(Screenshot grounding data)
★ ★ ★ ★

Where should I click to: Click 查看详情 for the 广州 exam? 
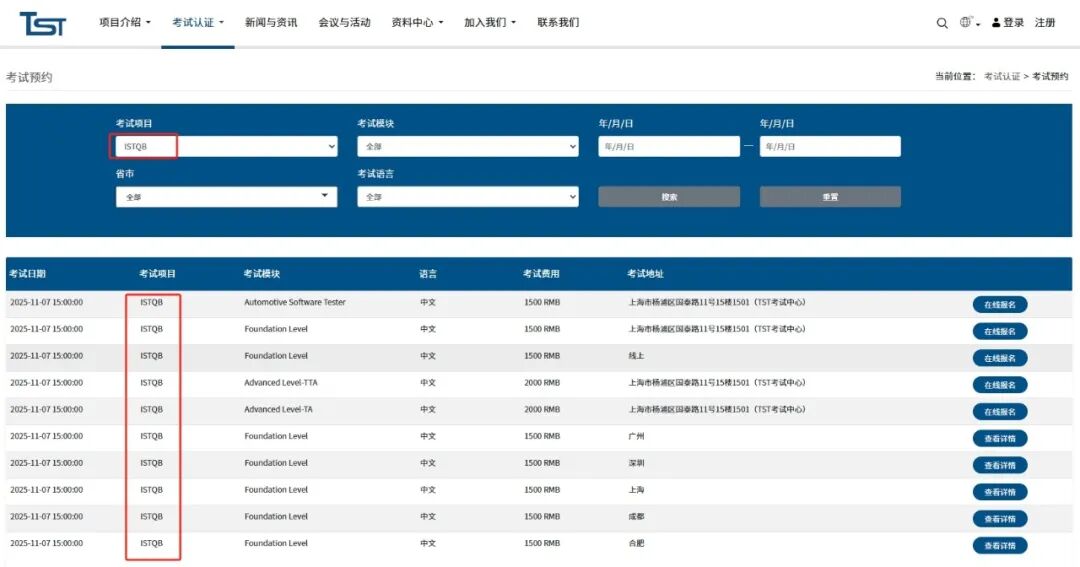999,438
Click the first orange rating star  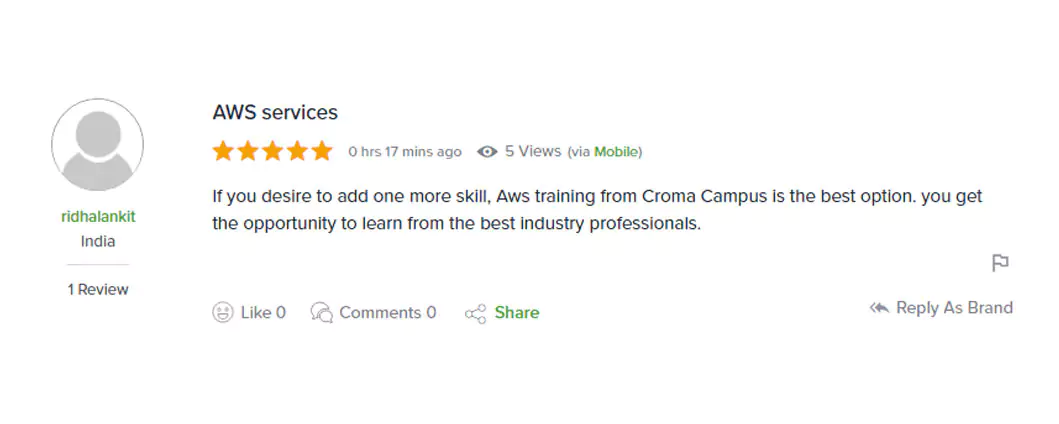pyautogui.click(x=222, y=151)
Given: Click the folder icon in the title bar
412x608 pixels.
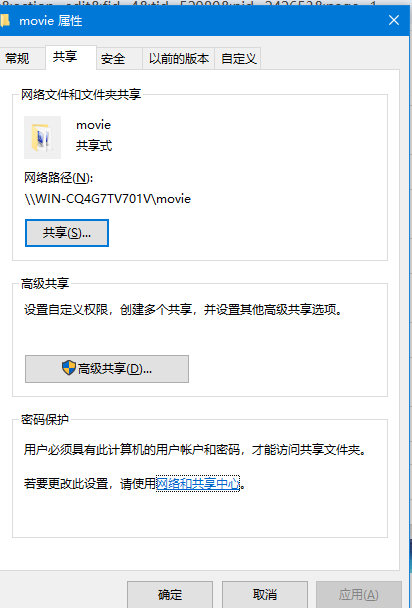Looking at the screenshot, I should pos(5,20).
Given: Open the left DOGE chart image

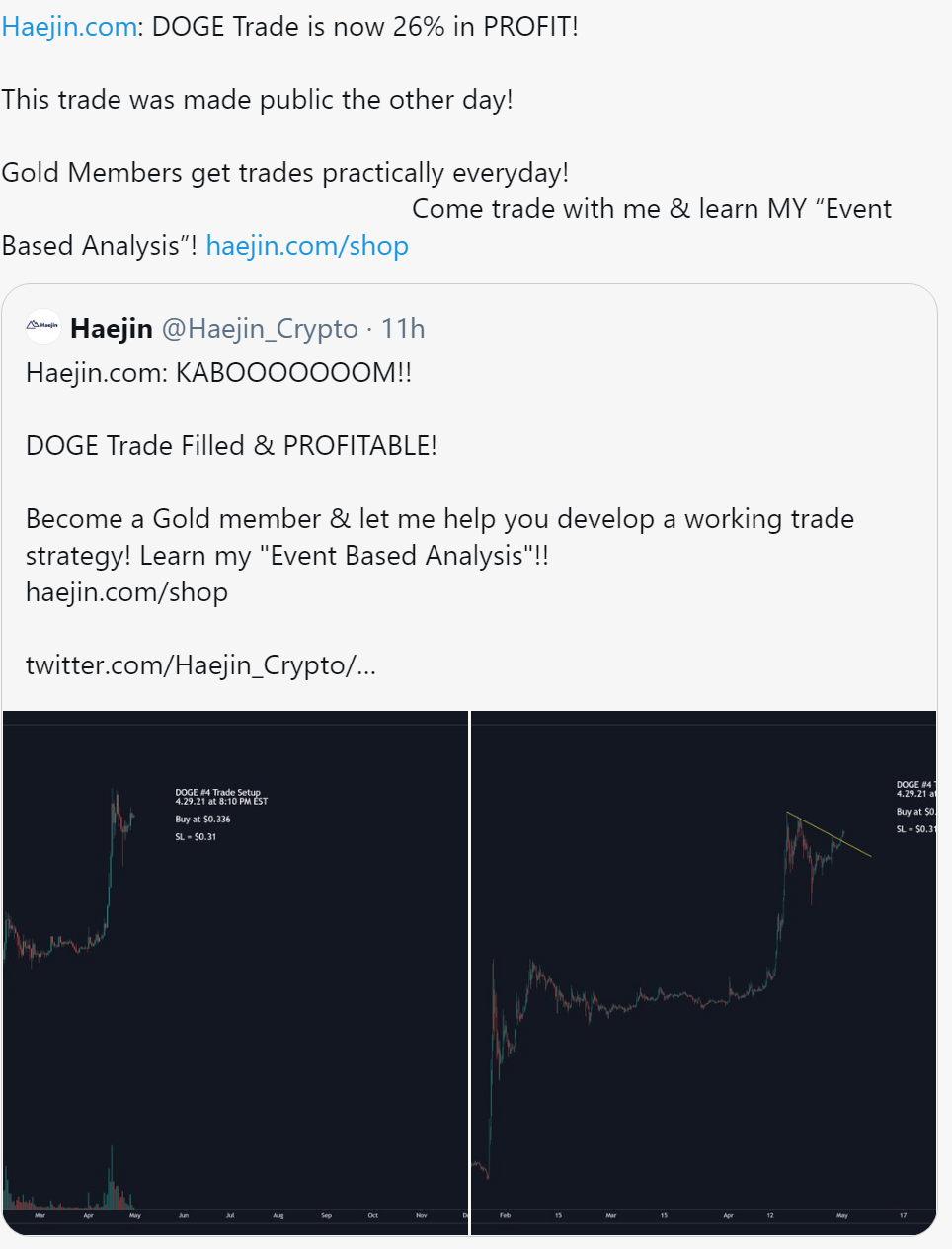Looking at the screenshot, I should [235, 973].
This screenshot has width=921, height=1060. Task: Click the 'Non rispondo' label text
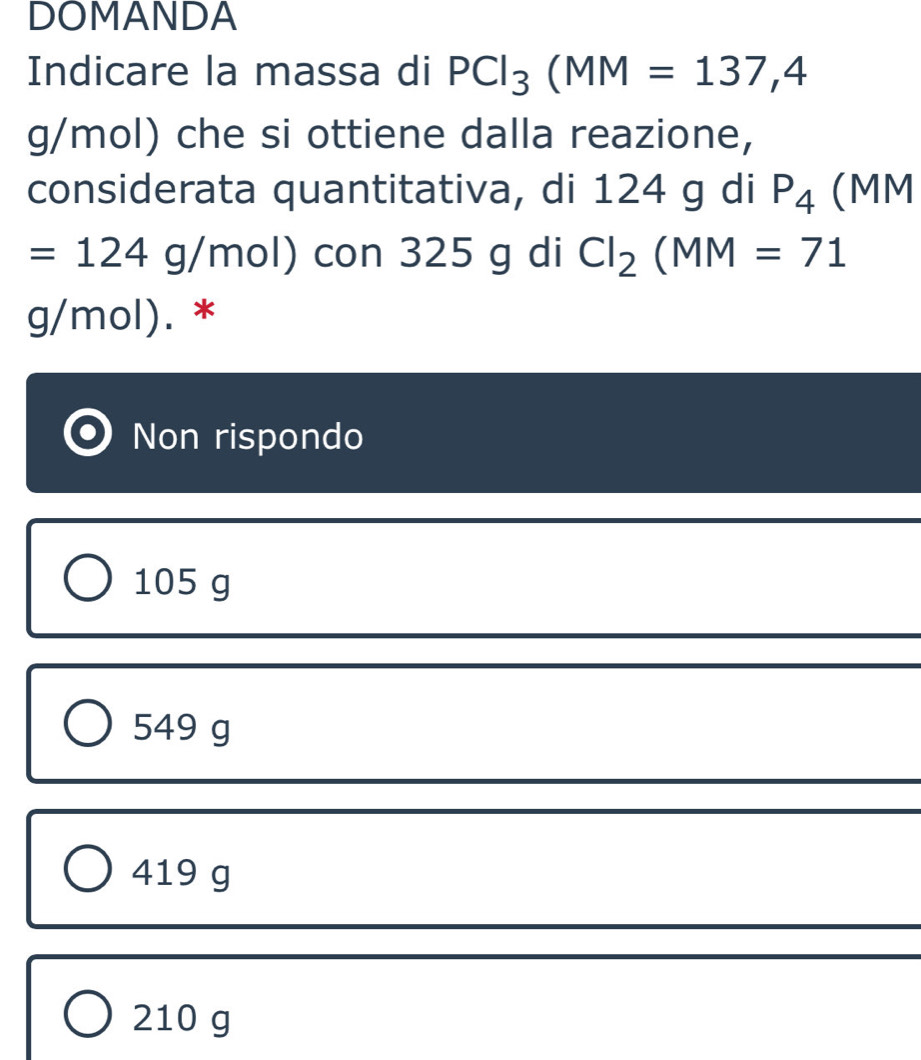tap(247, 436)
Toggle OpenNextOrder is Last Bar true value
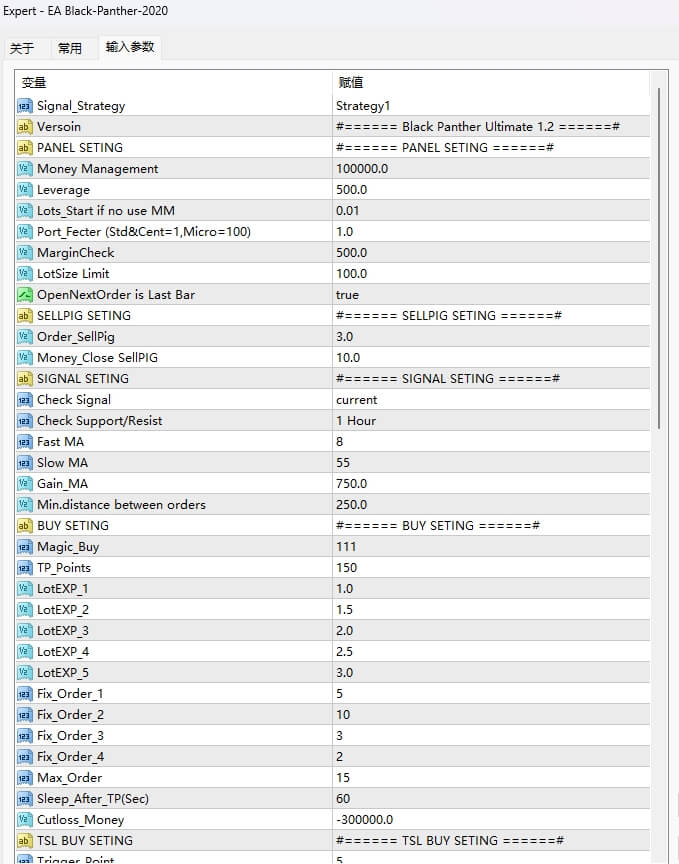 [x=347, y=295]
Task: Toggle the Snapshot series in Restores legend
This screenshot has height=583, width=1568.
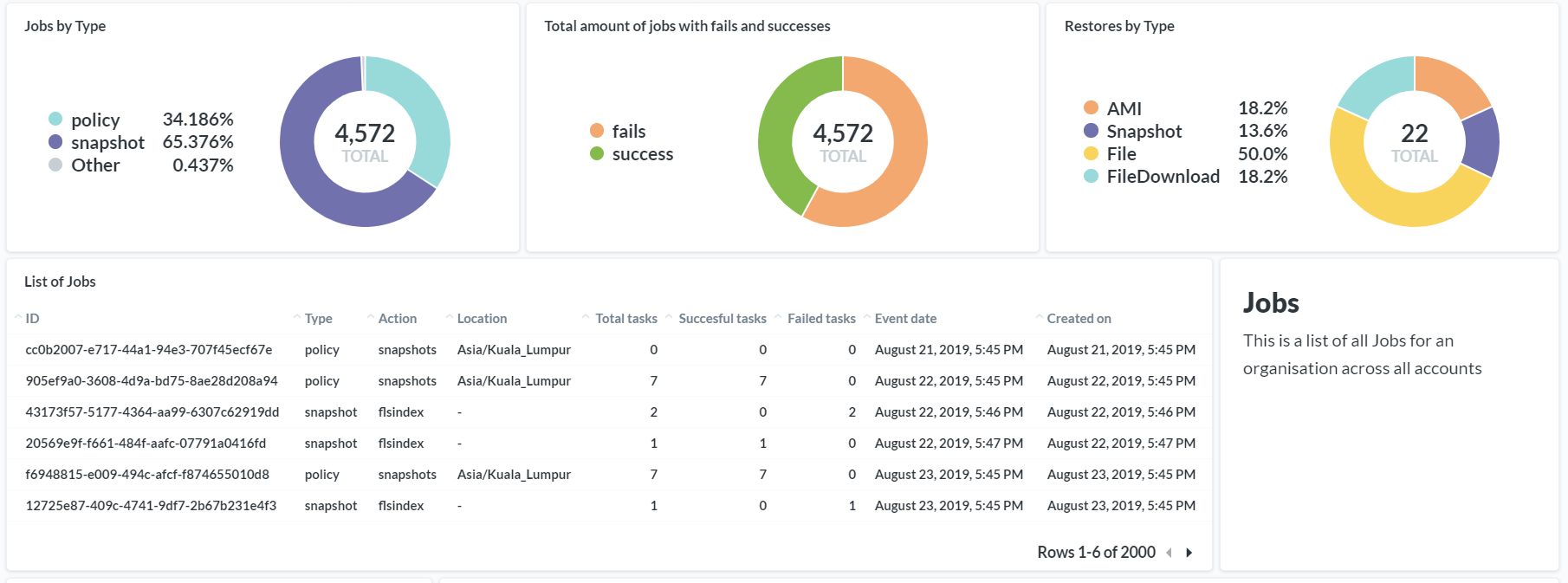Action: click(x=1144, y=131)
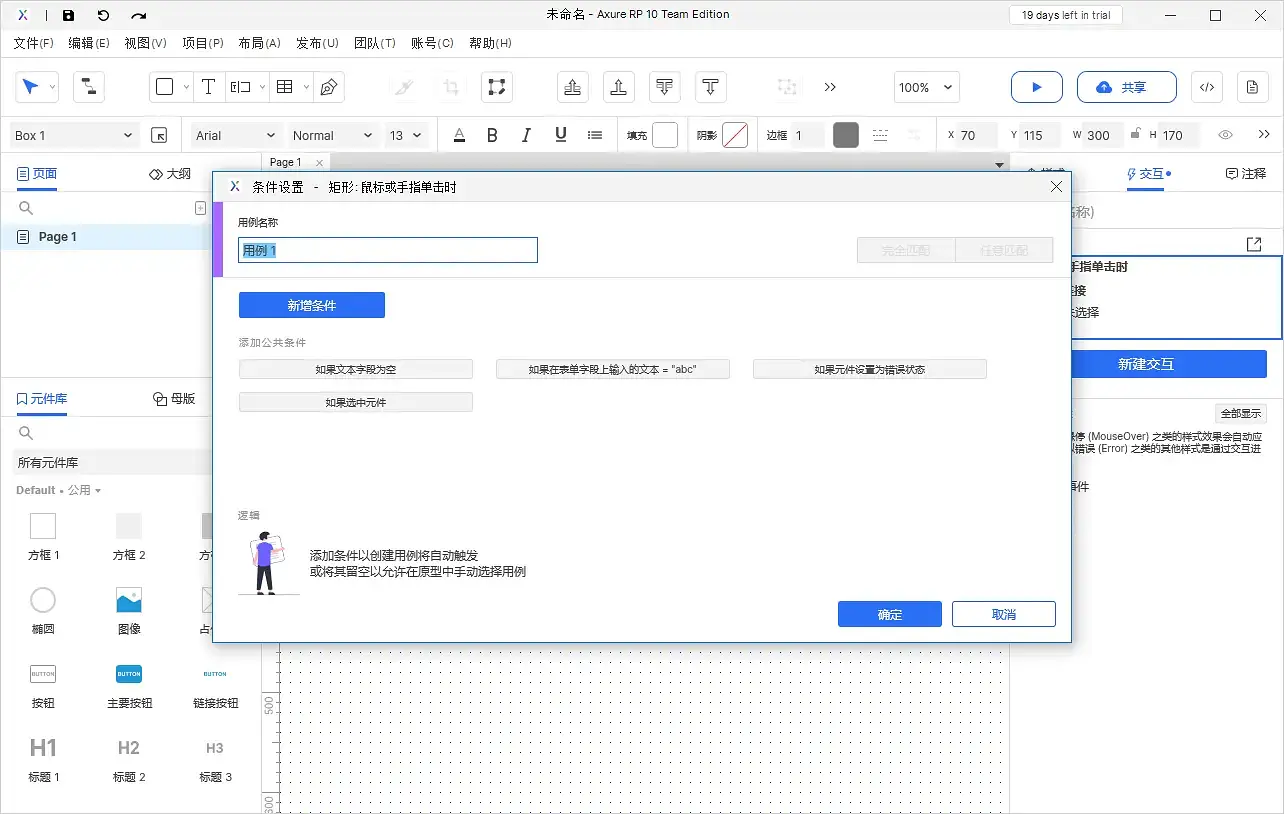The image size is (1284, 814).
Task: Confirm the dialog with 确定
Action: tap(889, 613)
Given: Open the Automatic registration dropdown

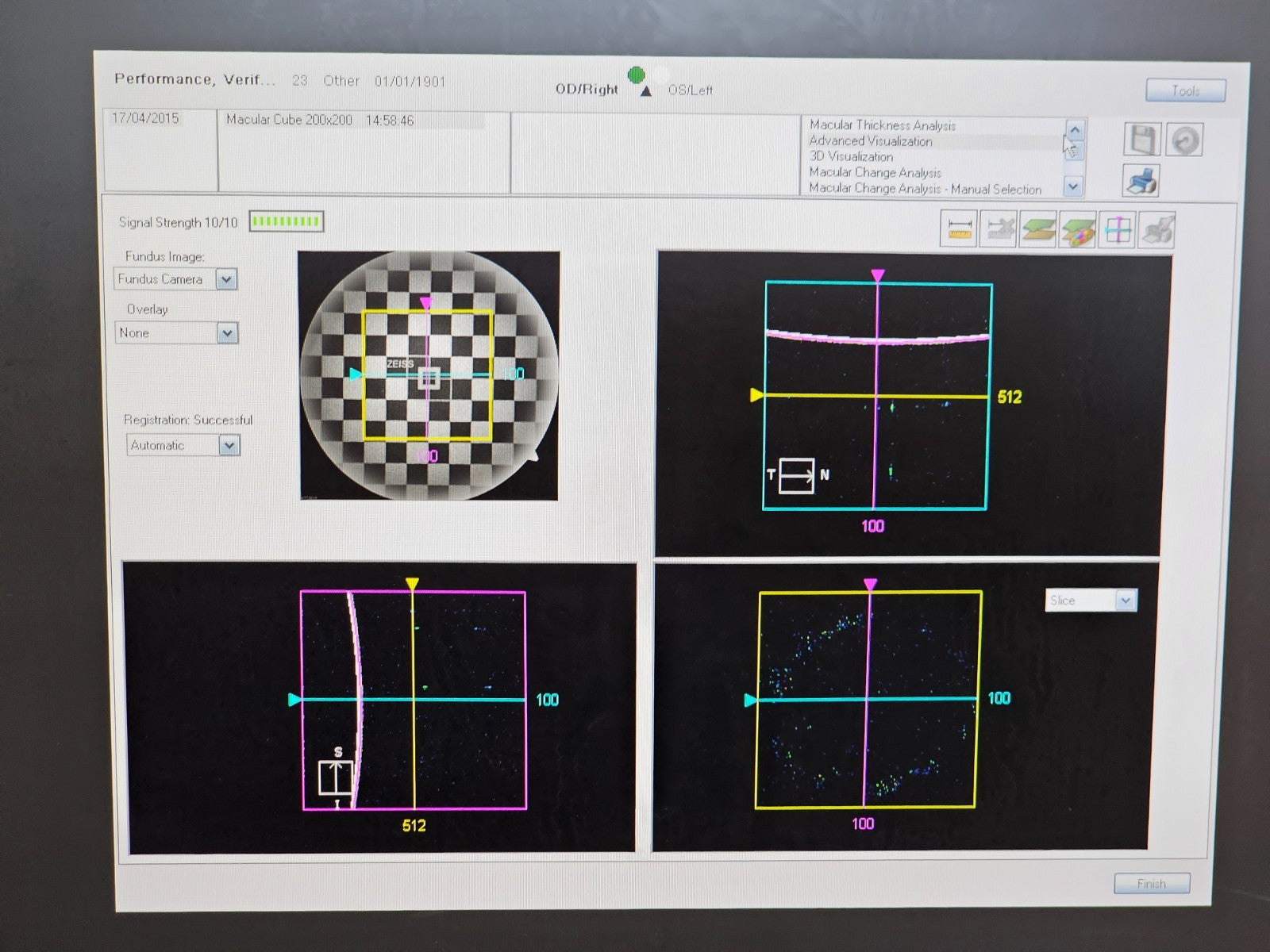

★ ★ ★ ★

The task.
The output must match, line for line, the span from the line containing "This screenshot has height=583, width=1568." through the end of the data, with the pictures removed.

Answer below.
This screenshot has height=583, width=1568.
Action: click(x=1144, y=131)
The image size is (1284, 814).
Task: Confirm the dialog with 确定
Action: tap(889, 613)
Given: Open the Automatic registration dropdown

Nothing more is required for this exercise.